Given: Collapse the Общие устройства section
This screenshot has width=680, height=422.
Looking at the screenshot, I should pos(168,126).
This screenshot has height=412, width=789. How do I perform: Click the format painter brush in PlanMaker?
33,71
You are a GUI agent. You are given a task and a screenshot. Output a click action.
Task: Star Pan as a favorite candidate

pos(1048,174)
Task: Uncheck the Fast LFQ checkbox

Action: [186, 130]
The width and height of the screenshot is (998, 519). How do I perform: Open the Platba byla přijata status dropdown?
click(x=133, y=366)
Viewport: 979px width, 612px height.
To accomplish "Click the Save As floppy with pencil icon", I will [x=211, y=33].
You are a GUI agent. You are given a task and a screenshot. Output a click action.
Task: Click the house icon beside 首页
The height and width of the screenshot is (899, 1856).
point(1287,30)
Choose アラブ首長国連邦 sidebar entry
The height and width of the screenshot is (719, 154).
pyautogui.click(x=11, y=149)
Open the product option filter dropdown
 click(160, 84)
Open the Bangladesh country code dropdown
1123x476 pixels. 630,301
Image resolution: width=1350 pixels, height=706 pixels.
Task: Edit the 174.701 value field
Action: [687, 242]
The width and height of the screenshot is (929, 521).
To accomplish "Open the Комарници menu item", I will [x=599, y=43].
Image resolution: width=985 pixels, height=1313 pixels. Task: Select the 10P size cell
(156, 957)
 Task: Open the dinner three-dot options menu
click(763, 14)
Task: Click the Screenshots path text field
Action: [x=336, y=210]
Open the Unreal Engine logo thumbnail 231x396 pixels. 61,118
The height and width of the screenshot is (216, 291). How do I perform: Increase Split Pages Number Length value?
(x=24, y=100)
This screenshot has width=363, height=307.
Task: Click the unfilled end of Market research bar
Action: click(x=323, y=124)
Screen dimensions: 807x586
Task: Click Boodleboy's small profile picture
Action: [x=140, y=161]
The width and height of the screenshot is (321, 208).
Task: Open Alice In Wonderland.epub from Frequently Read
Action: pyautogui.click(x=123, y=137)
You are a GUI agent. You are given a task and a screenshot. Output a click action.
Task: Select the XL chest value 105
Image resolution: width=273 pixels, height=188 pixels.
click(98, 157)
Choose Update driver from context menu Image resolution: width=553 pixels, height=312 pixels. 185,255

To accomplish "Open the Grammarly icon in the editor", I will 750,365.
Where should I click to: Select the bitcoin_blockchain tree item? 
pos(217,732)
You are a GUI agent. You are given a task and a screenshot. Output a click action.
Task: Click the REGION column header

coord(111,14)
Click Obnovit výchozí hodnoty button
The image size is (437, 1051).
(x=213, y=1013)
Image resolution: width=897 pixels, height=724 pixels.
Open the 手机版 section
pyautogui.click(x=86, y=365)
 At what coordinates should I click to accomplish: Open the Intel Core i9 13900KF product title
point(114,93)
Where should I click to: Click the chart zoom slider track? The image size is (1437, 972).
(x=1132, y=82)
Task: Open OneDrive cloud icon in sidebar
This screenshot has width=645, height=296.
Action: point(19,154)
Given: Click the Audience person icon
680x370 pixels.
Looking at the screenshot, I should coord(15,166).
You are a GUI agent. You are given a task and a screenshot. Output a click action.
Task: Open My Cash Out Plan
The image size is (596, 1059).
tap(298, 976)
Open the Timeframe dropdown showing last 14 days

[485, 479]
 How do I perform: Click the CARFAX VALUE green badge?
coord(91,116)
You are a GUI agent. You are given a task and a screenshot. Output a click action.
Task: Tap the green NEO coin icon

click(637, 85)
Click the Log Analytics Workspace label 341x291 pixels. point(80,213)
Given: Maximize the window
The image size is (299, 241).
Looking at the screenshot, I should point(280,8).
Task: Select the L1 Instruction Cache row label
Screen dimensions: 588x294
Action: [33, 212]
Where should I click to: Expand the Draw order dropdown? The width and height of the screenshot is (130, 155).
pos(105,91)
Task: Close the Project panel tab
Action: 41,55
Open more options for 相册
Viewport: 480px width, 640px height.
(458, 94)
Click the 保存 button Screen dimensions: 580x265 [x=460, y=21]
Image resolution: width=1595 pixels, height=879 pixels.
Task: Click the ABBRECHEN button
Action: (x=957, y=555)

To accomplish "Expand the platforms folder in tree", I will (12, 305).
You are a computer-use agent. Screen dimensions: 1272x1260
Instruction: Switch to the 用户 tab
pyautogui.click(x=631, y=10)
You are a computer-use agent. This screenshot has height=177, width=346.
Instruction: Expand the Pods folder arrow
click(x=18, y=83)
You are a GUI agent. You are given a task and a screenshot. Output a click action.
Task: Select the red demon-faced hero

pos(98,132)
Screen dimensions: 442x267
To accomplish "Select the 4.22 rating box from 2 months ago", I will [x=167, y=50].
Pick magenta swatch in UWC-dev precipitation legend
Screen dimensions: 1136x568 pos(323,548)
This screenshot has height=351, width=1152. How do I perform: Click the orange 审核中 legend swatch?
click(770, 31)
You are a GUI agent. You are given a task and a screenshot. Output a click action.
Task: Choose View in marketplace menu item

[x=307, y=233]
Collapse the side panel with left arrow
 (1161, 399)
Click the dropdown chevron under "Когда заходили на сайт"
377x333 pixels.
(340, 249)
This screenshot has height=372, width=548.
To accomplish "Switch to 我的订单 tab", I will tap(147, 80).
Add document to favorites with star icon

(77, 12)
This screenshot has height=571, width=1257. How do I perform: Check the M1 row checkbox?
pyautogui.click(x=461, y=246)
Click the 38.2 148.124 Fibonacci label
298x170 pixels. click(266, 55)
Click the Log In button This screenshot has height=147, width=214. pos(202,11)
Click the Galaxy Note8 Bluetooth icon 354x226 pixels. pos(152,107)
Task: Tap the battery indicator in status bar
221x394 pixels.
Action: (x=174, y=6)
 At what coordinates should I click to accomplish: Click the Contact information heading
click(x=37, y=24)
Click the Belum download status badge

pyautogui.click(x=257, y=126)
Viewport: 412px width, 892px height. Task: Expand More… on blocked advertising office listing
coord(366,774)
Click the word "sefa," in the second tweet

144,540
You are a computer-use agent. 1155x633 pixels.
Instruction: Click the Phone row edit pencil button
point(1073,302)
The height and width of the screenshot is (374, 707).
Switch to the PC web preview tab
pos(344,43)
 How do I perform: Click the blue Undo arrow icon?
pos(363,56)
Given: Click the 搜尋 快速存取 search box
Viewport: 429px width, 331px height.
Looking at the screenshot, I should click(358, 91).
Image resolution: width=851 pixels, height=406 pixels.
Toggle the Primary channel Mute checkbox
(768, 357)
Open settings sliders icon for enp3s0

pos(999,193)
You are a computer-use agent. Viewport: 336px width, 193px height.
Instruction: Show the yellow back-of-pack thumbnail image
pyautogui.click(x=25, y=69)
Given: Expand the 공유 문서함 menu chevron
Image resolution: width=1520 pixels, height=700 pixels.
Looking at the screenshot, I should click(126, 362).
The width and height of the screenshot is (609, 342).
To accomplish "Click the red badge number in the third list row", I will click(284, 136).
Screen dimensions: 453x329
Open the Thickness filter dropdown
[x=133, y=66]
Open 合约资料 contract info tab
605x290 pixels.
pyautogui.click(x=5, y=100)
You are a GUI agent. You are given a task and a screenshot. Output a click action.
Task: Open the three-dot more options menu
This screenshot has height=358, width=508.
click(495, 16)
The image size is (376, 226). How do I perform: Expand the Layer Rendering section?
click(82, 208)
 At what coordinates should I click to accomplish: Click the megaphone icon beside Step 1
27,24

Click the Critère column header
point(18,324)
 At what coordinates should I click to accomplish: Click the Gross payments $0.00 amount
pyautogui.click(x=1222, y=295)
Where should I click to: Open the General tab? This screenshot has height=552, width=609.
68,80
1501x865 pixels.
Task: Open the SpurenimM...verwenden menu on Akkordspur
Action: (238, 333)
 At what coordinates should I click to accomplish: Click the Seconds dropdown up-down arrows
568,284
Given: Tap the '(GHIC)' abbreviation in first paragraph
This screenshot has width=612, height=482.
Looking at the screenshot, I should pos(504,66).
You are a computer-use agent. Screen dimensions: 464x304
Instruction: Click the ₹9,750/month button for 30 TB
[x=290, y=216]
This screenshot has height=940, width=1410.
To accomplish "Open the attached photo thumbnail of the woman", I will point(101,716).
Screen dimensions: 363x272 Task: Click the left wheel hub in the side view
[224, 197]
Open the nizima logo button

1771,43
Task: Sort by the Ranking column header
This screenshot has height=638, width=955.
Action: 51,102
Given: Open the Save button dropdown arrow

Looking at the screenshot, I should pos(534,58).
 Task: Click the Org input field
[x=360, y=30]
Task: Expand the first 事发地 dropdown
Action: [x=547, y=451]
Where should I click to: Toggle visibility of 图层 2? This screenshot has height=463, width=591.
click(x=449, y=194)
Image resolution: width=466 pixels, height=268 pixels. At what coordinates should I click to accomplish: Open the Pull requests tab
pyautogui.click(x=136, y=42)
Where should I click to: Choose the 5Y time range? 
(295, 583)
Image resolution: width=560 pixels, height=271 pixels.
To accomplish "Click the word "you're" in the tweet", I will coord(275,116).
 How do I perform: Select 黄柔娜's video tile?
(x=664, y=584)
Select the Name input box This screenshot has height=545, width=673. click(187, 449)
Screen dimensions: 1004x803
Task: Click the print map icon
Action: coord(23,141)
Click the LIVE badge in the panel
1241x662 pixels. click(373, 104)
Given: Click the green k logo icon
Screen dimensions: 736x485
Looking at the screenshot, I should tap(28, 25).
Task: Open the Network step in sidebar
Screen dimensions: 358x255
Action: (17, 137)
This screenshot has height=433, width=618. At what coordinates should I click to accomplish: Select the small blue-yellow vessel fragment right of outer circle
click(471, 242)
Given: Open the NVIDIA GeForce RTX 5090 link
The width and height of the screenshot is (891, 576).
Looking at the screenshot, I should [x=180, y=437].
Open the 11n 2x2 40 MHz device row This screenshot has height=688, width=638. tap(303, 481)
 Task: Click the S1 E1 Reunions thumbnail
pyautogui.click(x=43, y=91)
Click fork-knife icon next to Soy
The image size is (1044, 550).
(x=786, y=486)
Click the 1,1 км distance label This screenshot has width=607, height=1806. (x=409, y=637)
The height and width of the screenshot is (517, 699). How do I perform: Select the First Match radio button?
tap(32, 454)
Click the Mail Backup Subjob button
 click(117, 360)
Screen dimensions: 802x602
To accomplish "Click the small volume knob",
-------
## What you should do
Go through the lines above and count those with "computer"; report only the number.

## Worked solution
5